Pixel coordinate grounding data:
::::::

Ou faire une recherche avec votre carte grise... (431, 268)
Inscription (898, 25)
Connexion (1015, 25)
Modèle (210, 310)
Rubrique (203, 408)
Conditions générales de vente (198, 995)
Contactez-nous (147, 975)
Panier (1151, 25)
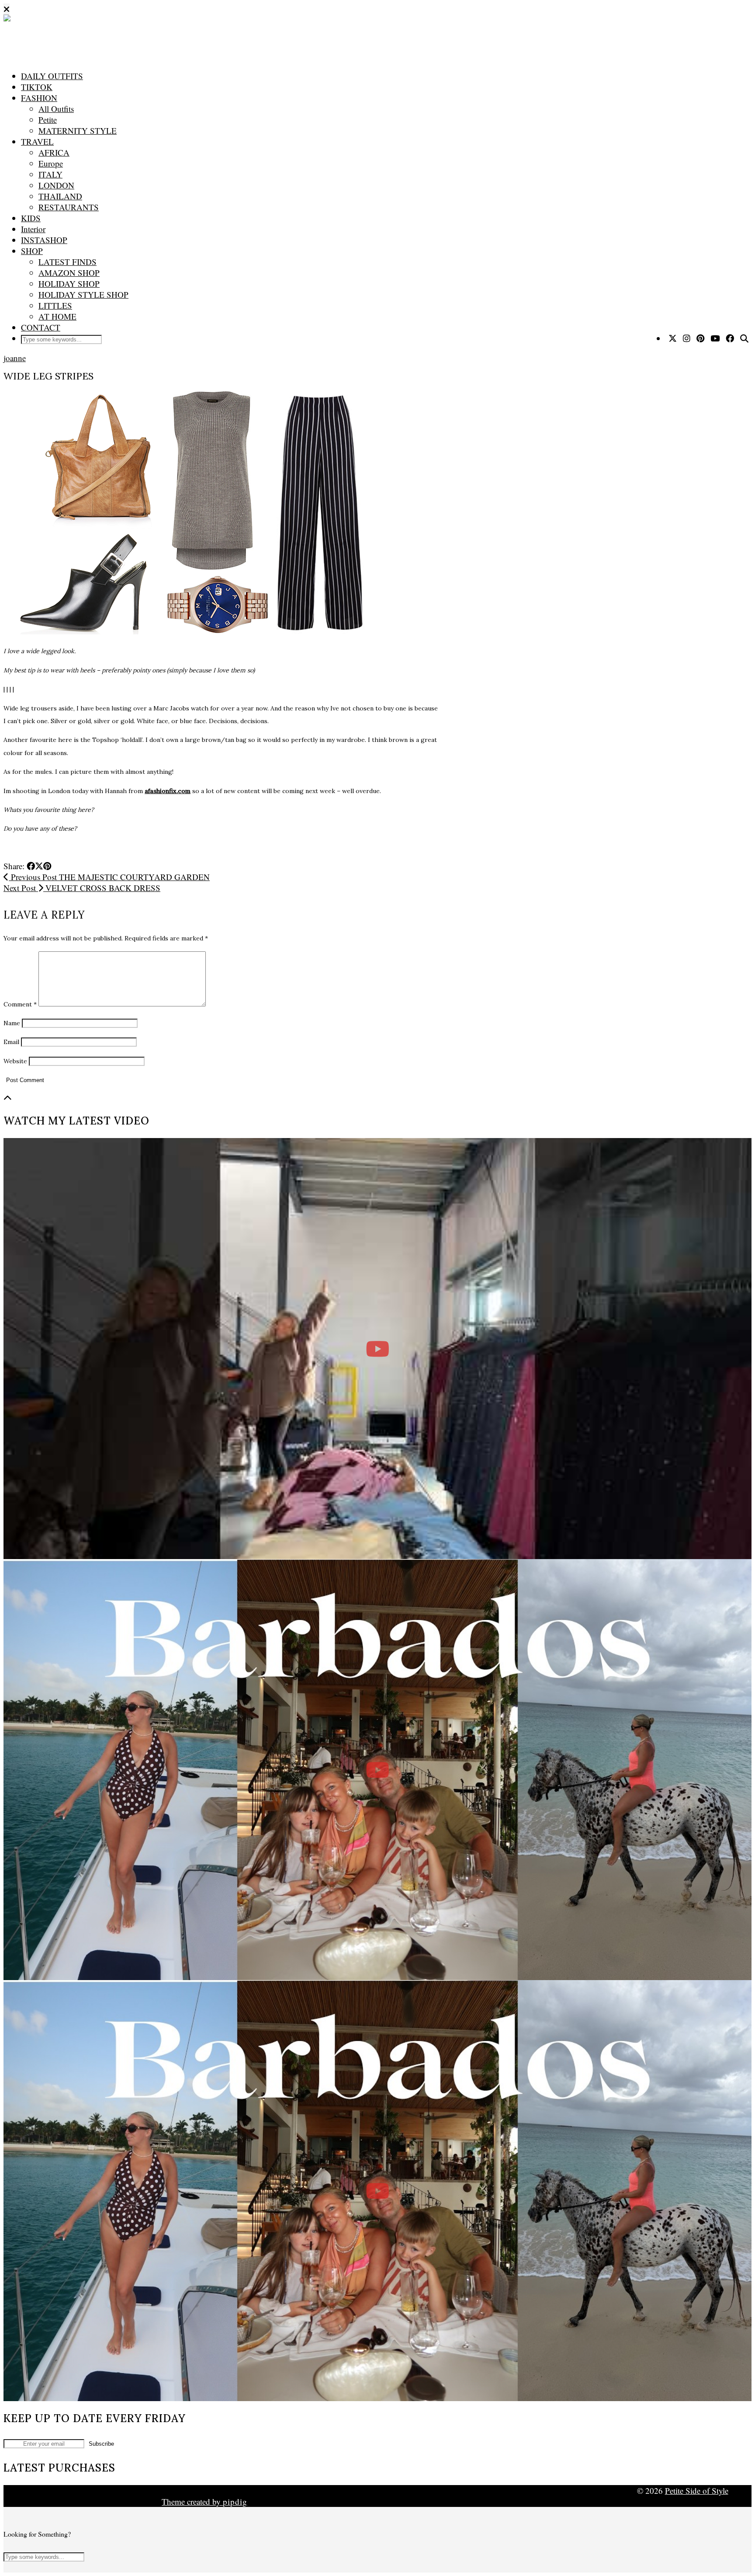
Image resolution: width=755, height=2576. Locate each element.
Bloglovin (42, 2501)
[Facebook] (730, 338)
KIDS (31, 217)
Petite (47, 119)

::::::

> [ACTIVITY] Give the records again exactly, minus the pictures.

> [ANSWER TO THE PROBLEM]
Ou faire une recherche avec votre carte grise... (431, 268)
Inscription (898, 25)
Connexion (1015, 25)
Modèle (210, 310)
Rubrique (203, 408)
Conditions générales de vente (198, 995)
Contactez-nous (147, 975)
Panier (1151, 25)
Image resolution: width=755, height=2576. Locate each element.
Bloglovin (42, 2501)
[Facebook] (730, 338)
KIDS (31, 217)
Petite (47, 119)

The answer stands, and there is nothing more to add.